▶ [Text extract]:
The cell below creates a folder called `train_data`, downloads training data and arranges it in subfolders. Each of these subfolders contain images where the number of objects is equal to the name of the folder. For instance, all images in folder `1` has images with 1 object in them. Images are not divided into training, testing or validation sets. If you feel like the number of samples are not enough, you can always download more data (instructions for that can be found [here](https://registry.opendata.aws/amazon-bin-imagery/)). However, we are not acessing you on the accuracy of your final trained model, but how you create your machine learning engineering pipeline.

In [None]:
import os
import json
import boto3


def download_and_arrange_data():
    s3_client = boto3.client("s3")

    with open("file_list.json", "r") as f:
        d = json.load(f)

▶ [Recorded information]:
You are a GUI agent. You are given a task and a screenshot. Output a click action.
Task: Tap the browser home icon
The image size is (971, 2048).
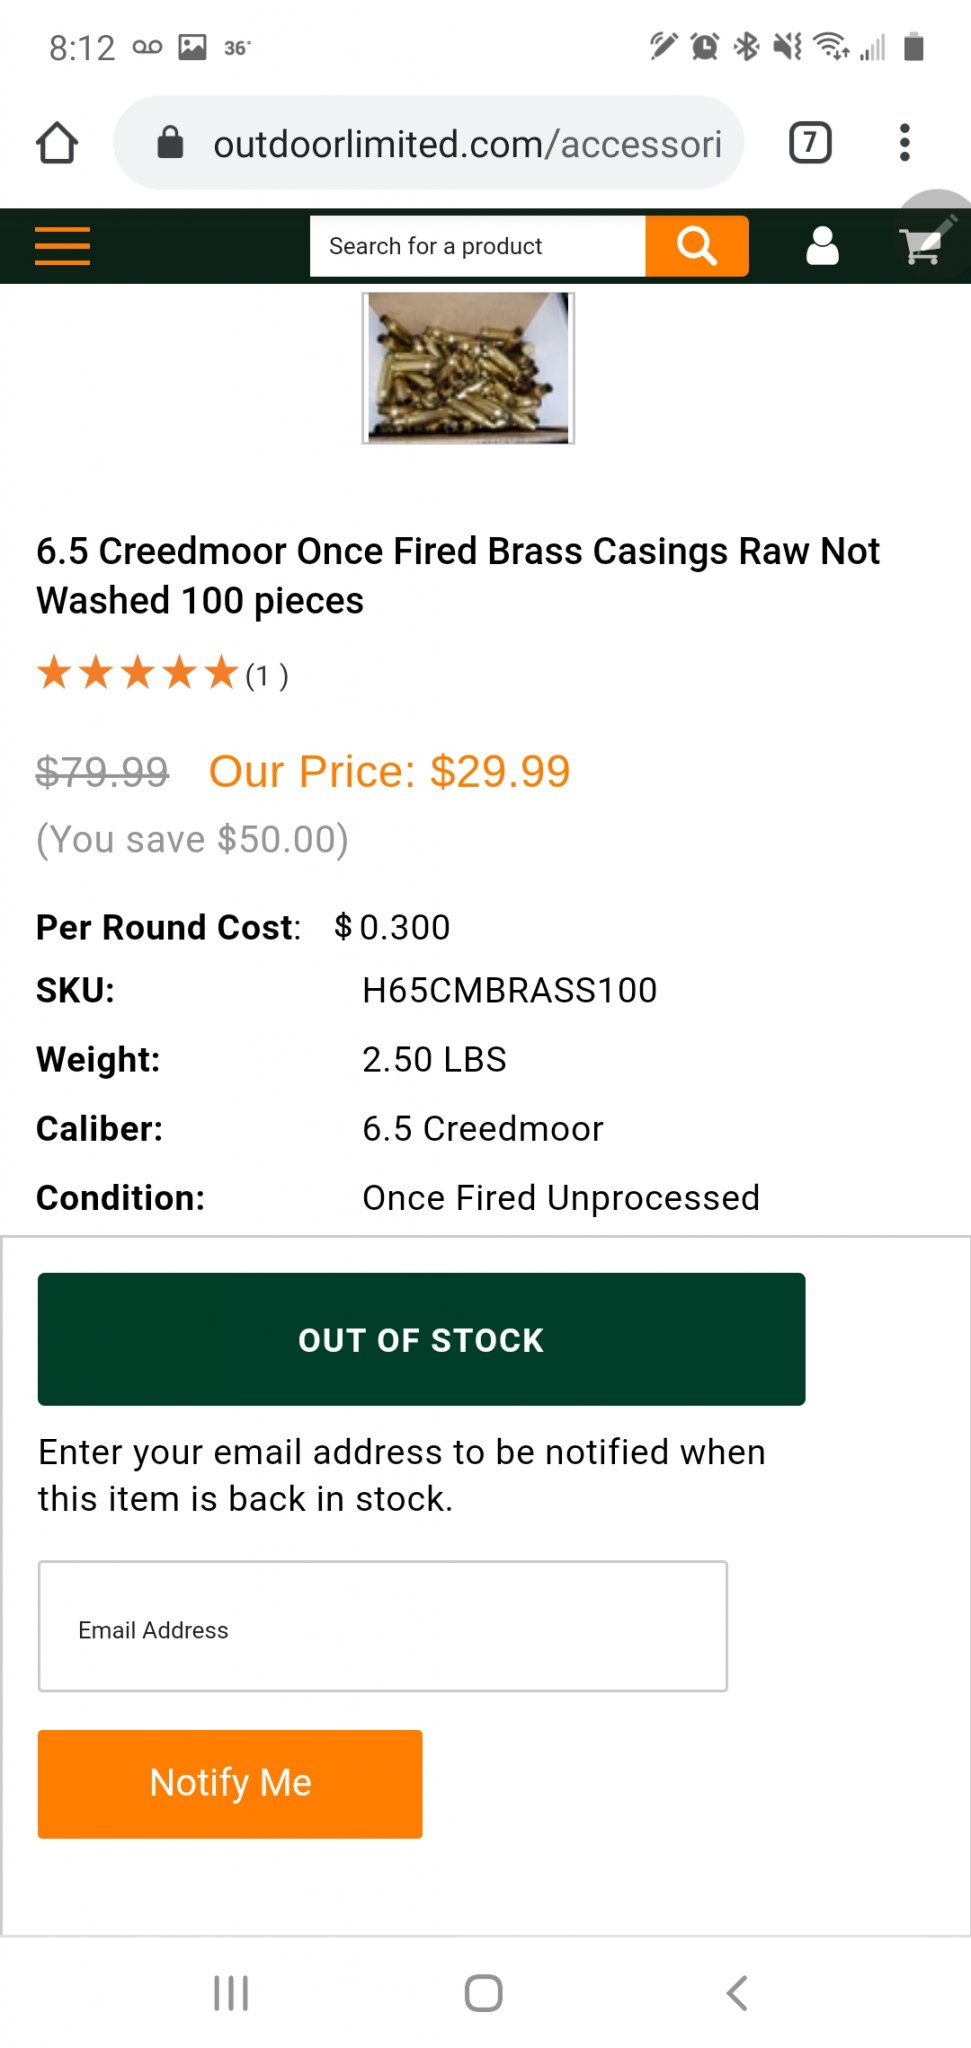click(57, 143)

▶ [What you will do]: Decide whether each statement agrees with the text on arranging training data, and answer yes or no, quoting the words of the text that settle it: (a) the images are already split into training, testing and validation sets; (b) each subfolder holds images whose number of objects matches the folder's name; (c) the accuracy of the final trained model is what gets assessed. The material above is separate from the text and is not part of it.

▶ [Expected answer]:
(a) No: "Images are not divided into training, testing or validation sets."
(b) Yes: "Each of these subfolders contain images where the number of objects is equal to the name of the folder."
(c) No: "we are not acessing you on the accuracy of your final trained model"